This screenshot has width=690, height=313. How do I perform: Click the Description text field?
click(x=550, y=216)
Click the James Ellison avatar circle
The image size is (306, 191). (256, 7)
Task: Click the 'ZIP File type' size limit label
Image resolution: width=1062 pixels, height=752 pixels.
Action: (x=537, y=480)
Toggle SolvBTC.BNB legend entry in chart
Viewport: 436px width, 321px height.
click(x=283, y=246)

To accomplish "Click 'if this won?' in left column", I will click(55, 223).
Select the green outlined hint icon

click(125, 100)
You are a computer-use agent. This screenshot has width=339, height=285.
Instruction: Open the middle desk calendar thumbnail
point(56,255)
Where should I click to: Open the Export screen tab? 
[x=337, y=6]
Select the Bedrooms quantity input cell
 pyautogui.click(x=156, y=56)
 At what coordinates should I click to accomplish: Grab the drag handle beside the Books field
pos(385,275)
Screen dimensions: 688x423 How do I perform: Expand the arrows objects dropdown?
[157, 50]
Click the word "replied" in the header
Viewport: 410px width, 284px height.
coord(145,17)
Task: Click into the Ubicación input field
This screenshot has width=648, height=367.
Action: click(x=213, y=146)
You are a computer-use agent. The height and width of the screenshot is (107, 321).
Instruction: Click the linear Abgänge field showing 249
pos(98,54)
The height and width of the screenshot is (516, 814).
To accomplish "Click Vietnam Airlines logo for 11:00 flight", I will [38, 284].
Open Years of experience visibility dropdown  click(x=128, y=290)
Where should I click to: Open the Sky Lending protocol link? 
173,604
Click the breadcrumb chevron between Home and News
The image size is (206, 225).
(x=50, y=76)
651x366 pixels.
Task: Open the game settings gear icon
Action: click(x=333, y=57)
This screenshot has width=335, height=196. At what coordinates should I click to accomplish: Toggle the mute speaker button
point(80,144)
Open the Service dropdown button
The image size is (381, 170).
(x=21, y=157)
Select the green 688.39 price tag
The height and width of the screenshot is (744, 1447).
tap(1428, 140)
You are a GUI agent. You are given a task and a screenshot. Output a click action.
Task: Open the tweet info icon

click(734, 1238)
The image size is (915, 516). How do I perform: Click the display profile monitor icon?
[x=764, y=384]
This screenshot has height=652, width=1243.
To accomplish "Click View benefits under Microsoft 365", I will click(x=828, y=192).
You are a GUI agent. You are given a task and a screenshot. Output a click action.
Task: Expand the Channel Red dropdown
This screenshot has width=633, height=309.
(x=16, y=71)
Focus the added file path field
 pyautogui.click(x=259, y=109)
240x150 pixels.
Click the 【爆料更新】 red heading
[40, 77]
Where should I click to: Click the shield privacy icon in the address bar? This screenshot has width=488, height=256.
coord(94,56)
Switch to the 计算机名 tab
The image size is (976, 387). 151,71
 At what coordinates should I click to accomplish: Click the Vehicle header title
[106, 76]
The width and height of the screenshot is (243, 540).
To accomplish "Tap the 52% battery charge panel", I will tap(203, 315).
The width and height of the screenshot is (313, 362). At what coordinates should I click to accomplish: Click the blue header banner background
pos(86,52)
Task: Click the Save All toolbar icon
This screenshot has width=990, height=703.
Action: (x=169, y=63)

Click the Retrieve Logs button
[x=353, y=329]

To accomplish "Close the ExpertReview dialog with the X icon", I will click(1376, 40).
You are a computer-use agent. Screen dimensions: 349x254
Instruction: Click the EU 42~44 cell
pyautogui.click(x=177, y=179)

• Your goal
Please output the complete data exactly.

• Answer for the task
This screenshot has width=690, height=313. How do I perform: Click the Description text field?
click(x=550, y=216)
Click the James Ellison avatar circle
The image size is (306, 191). (256, 7)
Task: Click the 'ZIP File type' size limit label
Image resolution: width=1062 pixels, height=752 pixels.
Action: (x=537, y=480)
Toggle SolvBTC.BNB legend entry in chart
Viewport: 436px width, 321px height.
click(x=283, y=246)

To accomplish "Click 'if this won?' in left column", I will click(55, 223).
Select the green outlined hint icon

click(125, 100)
You are a computer-use agent. This screenshot has width=339, height=285.
Instruction: Open the middle desk calendar thumbnail
point(56,255)
Where should I click to: Open the Export screen tab? 
[x=337, y=6]
Select the Bedrooms quantity input cell
 pyautogui.click(x=156, y=56)
 At what coordinates should I click to accomplish: Grab the drag handle beside the Books field
pos(385,275)
Screen dimensions: 688x423 How do I perform: Expand the arrows objects dropdown?
[157, 50]
Click the word "replied" in the header
Viewport: 410px width, 284px height.
coord(145,17)
Task: Click into the Ubicación input field
This screenshot has width=648, height=367.
Action: click(x=213, y=146)
You are a computer-use agent. The height and width of the screenshot is (107, 321).
Instruction: Click the linear Abgänge field showing 249
pos(98,54)
The height and width of the screenshot is (516, 814).
To accomplish "Click Vietnam Airlines logo for 11:00 flight", I will [38, 284].
Open Years of experience visibility dropdown  click(x=128, y=290)
Where should I click to: Open the Sky Lending protocol link? 
173,604
Click the breadcrumb chevron between Home and News
The image size is (206, 225).
(x=50, y=76)
651x366 pixels.
Task: Open the game settings gear icon
Action: click(x=333, y=57)
This screenshot has width=335, height=196. At what coordinates should I click to accomplish: Toggle the mute speaker button
point(80,144)
Open the Service dropdown button
The image size is (381, 170).
(x=21, y=157)
Select the green 688.39 price tag
The height and width of the screenshot is (744, 1447).
tap(1428, 140)
You are a GUI agent. You are given a task and a screenshot. Output a click action.
Task: Open the tweet info icon

click(734, 1238)
The image size is (915, 516). How do I perform: Click the display profile monitor icon?
[x=764, y=384]
This screenshot has height=652, width=1243.
To accomplish "Click View benefits under Microsoft 365", I will click(x=828, y=192).
You are a GUI agent. You are given a task and a screenshot. Output a click action.
Task: Expand the Channel Red dropdown
This screenshot has width=633, height=309.
(x=16, y=71)
Focus the added file path field
 pyautogui.click(x=259, y=109)
240x150 pixels.
Click the 【爆料更新】 red heading
[40, 77]
Where should I click to: Click the shield privacy icon in the address bar? This screenshot has width=488, height=256.
coord(94,56)
Switch to the 计算机名 tab
The image size is (976, 387). 151,71
 At what coordinates should I click to accomplish: Click the Vehicle header title
[106, 76]
The width and height of the screenshot is (243, 540).
To accomplish "Tap the 52% battery charge panel", I will tap(203, 315).
The width and height of the screenshot is (313, 362). At what coordinates should I click to accomplish: Click the blue header banner background
pos(86,52)
Task: Click the Save All toolbar icon
This screenshot has width=990, height=703.
Action: (x=169, y=63)

Click the Retrieve Logs button
[x=353, y=329]

To accomplish "Close the ExpertReview dialog with the X icon", I will click(1376, 40).
You are a computer-use agent. Screen dimensions: 349x254
Instruction: Click the EU 42~44 cell
pyautogui.click(x=177, y=179)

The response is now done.